Prescribed Minimum Benefits (PMBs) were introduced to prevent unfunded dumping on the state and to improve efficiency and cash flow for public hospitals.
PMBs were never intended to allow healthcare providers to profit unjustifiably simply because they can charge what they like.
Genesis has taken a closer look at this pertinent matter in an article that was written exclusively for the April edition of FA News.
Regulation 8 of the Medical Schemes Act
Despite the divergent views of all the interested parties, the above ambiguous question can only be answered with a “yes” with reference to the above two opposing and paradox opinions on this rather complex issue.
The proposed amendment to Regulation 8 of the Medical Schemes Act, in a nutshell, provides that medical schemes must be liable for the payment of PMB services in accordance with the billing rules and tariff codes of the National Health Reference Price List of 2006. Alternatively, schemes may negotiate tariffs for PMBs directly with healthcare providers without any co-payments or deductibles to its members.
The rationale behind the draft regulations is to protect medical schemes from its current open-ended liability in respect of the payment of PMBs. As a direct consequence, its members will be protected as well. It’s not the one or the other.
High cost of private healthcare
The critical issue and actual catalyst behind the extraordinary high cost of private healthcare in South Africa, and also the question that conveniently seems to escape the media, is why nobody is questioning the pay-in-full, blank cheque scenario that healthcare providers apply to claims for PMBs.
Speaking to City Press recently, after representatives from the World Health Organisation and the Organisation for Economic Cooperation and Development presented their submissions about the high cost of private healthcare, Health Minister Motsoaledi said, “This is what I have been telling South Africans all along, but nobody wants to listen to us.”
According to Motsoaledi, South Africa has the highest private healthcare cost in the world. You may ask yourself how this is possible, with only about 8% of our population that benefit from private healthcare?
According to the latest Annual Report from the Council for Medical Schemes, approximately 53% of total risk claims paid by schemes were PMB claims.
No legislated healthcare tariffs
Within the South African private healthcare sector, there have not been any legislated tariffs for healthcare providers for the last decade or so. Coupled with this is a ruling by the Registrar of Medical Schemes that all schemes must pay in full (at whatever cost the doctor/specialist charges) for PMBs. This situation resulted in unlimited and unpredictable expenses for schemes that ultimately result in above average member contribution increases, year after year. Medical schemes are non-profit organisations and its members are essentially shareholders having to absorb these expenses by means of higher contributions.
No limit on what doctors can charge
An example would be the case of a member that had his appendix removed (a PMB). The private hospital account was paid in full. The surgeon that performed the operation charged R3 674. The anaesthetist, assisting at the same operation, however, charged R16 200, or 400% of the medical scheme’s tariff.
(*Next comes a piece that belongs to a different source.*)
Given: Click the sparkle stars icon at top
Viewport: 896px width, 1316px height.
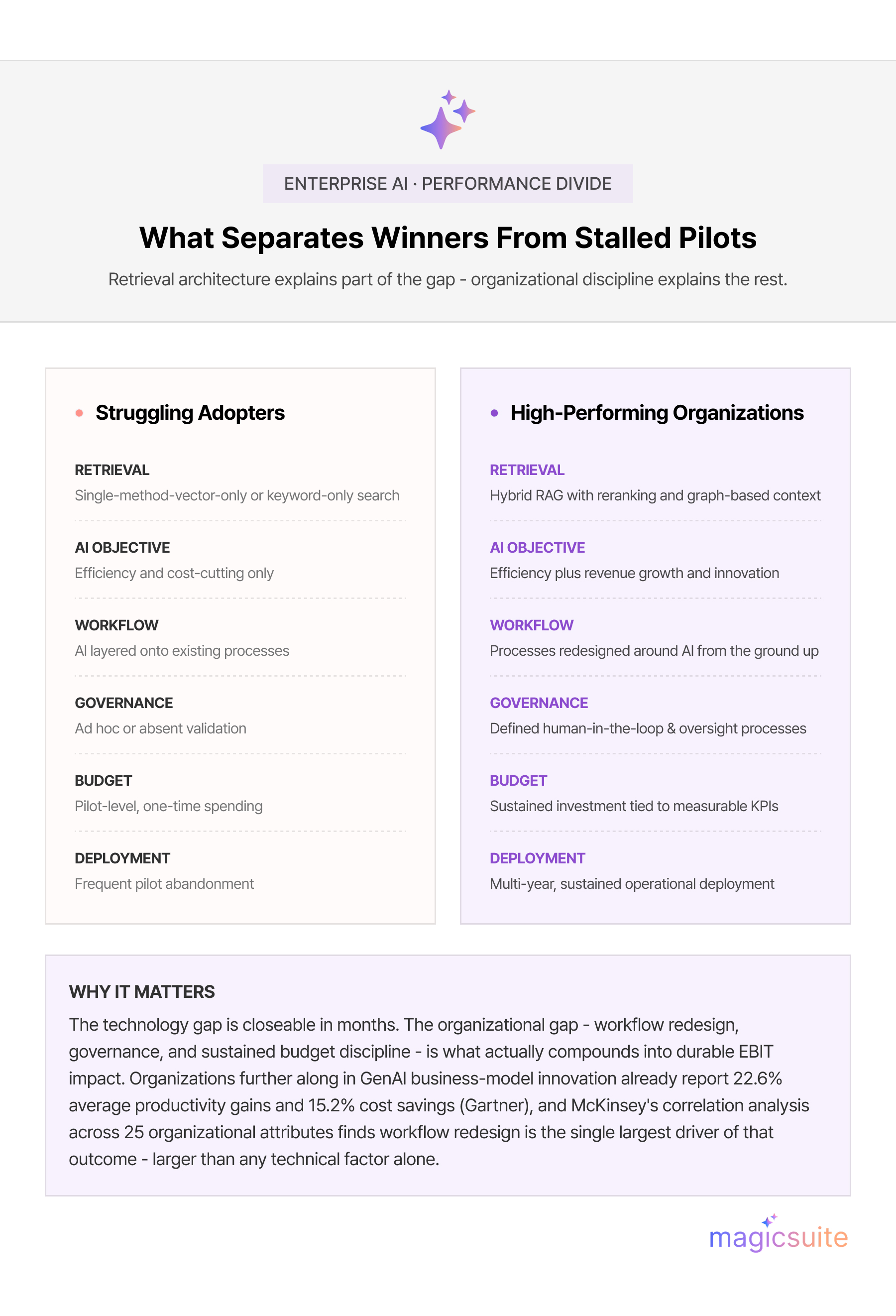Looking at the screenshot, I should click(448, 120).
The profound question to ask is thus – did the anaesthetist charge a reasonable tariff?
A balancing act
If medical schemes are to reimburse all such astounding high claims in full, there may be a short-term benefit for the specific member concerned, but the next logical step would be that contributions will rise disproportionately to the perceived value (cost vs actual benefit) for the majority of those members who seldom claim and/or who subsidise the cost of the high-claiming members. In the current difficult economic climate they may choose to abandon their medical aid cover, leaving the rest of the members to pay even higher contributions.
Currently the heated debates over the amendment of Regulation 8 are predominantly the result of the vested financial interests of the respective stakeholders, either overstating the benefit or the burden of such change in legislation. The existing regime is placing an undue burden on medical schemes which, in the process, undermine the accessibility to private healthcare for more than 90% of South Africans.
Our energies need to focus on making it work for all role players; not on fighting it to the benefit of one party at the loss of another.